B: Because C won't listen.
!!!!!!!!!!!!!!
Me, wobbly, wobbly lid: How do you know that?
B, responding with the sagely wisdom of all progeny: 'Cuz.
AAAAHHHH!!!!!!!!
Me: Your relationship hangs in the balance here. Progeny C is worth the conversation.

My point is this. As I sat there listening to Progeny B rationalize, I had the 'aha!' moment. This was it. This is the place where some people get stunted in their growth, and their ability to have relationships never progress beyond this. This is the moment when they learn to quit. And no parent is telling them to persevere. Well, my progeny, that's not going to happen in my house. Get back in the game, and have this relationship. This is how you adult.

What's more, in a weird little coincidence--or was it Providence?--Brett told them after we were done talking that he had to leave to handle a relationship where there had been offense.
Practicing what he preaches.
Heading into (not running away from) the breaches.
Adulting in relationships. Like a boss.

Ten years ago, I got this follow-up email after the now infamous 'Rock On' one: We've decided this relationship is no longer worth pursuing, but I want to take communion, so I forgive you.
Ah, she was always refreshingly honest, that one.
Me: Why don't you want to get this right?
Her: 'Cuz.

It's like we are genuinely surprised by misunderstandings or conflict, and we think not reconciling is a valid Christian option.
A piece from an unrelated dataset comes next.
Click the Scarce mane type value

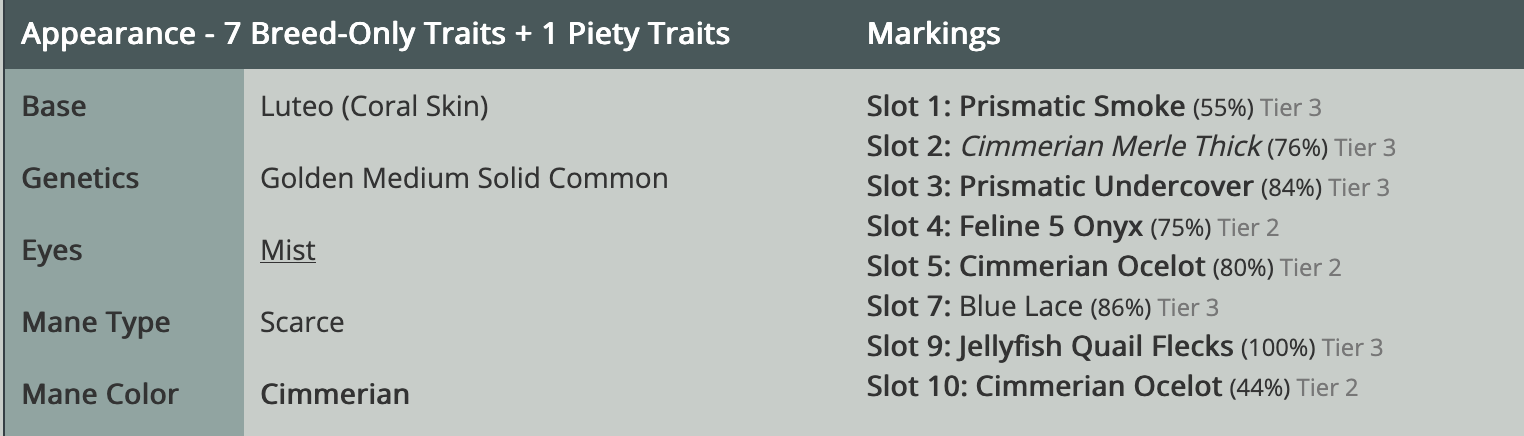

And yet...given the fact that God tells us to be ministers of reconciliation, to go to the brother who has offended us, to forgive one another, I rather doubt He is of the same mind. It's almost like God knew that reconciliation would be part and parcel of the Christian life. Hmm.
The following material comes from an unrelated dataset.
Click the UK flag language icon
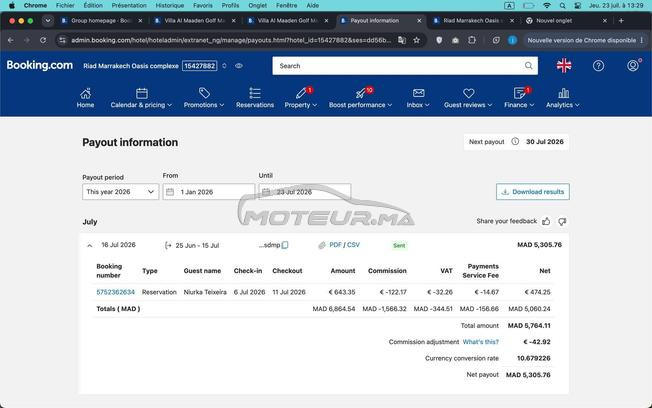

I am reminded of what a home schooling mentor told me twenty years ago about teaching a child to read. 'Relax. Is it more important for your child to read when they are 4 years old or when they are 24 years old?'

When it comes to relationships, I think the same reasoning applies. We must teach our children the art of reconciliation now, not so much because we want them to have healthy relationships at age 4, but because we want them to have healthy adult relationships when they are 24. And 34. And 44.
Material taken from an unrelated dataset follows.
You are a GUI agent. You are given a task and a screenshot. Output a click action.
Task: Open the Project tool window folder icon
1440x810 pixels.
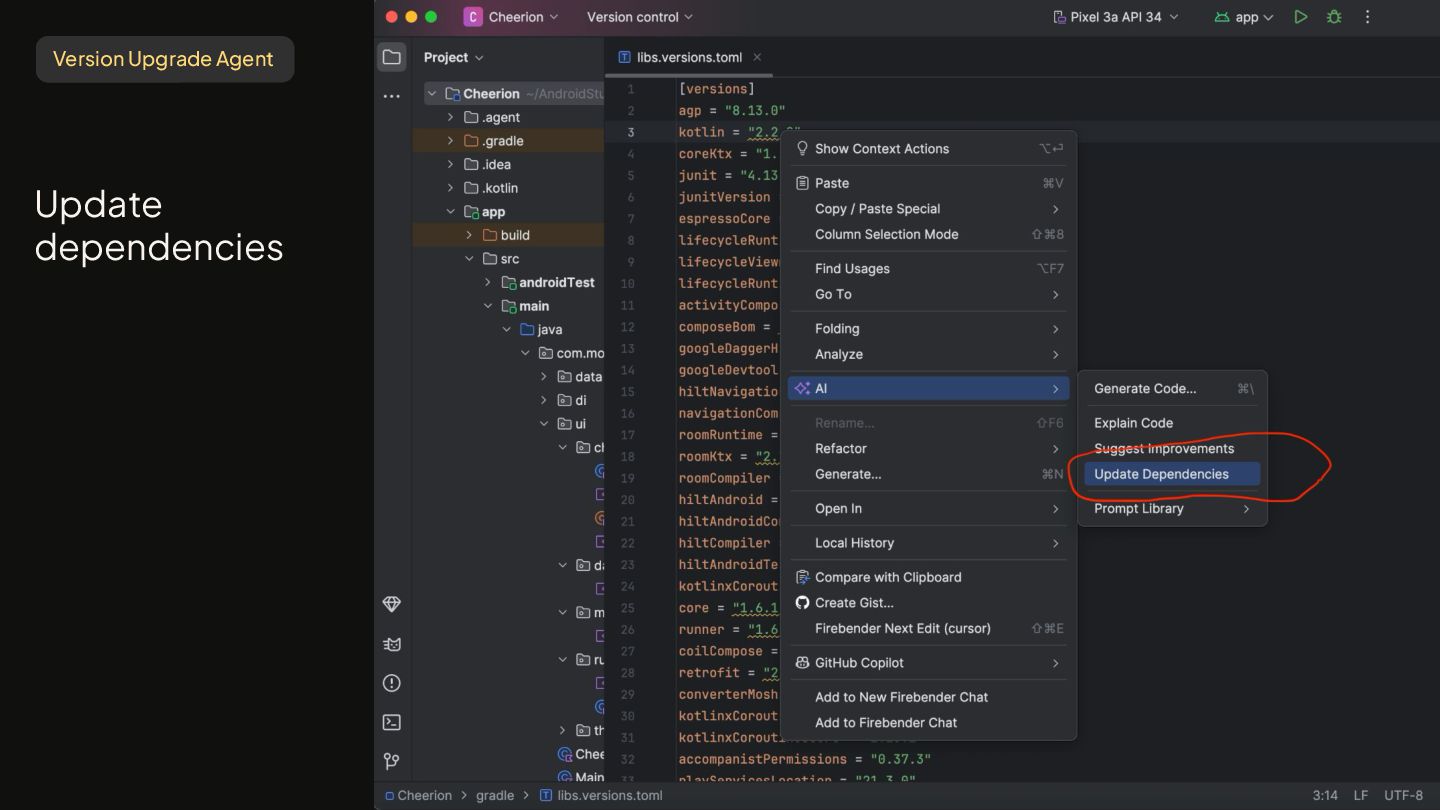coord(392,57)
Back to the Tribunal. The discussion continued for about an hour. It was not a fun day. But reconciliation is happening. It still smarts a little bit, and it is requiring an investment of time and effort and heart-attitude checks, but the sting is going away. And my Mom-heart is so proud of my kiddos.

Those from among you will rebuild the ancient ruins; you will raise up the age-old foundations. And you will be called the repairer of the breach, the restorer of the streets in which to dwell. Isaiah 58:12

Repair the breaches.
Either that or (point, click, wink) rock on with your bad self.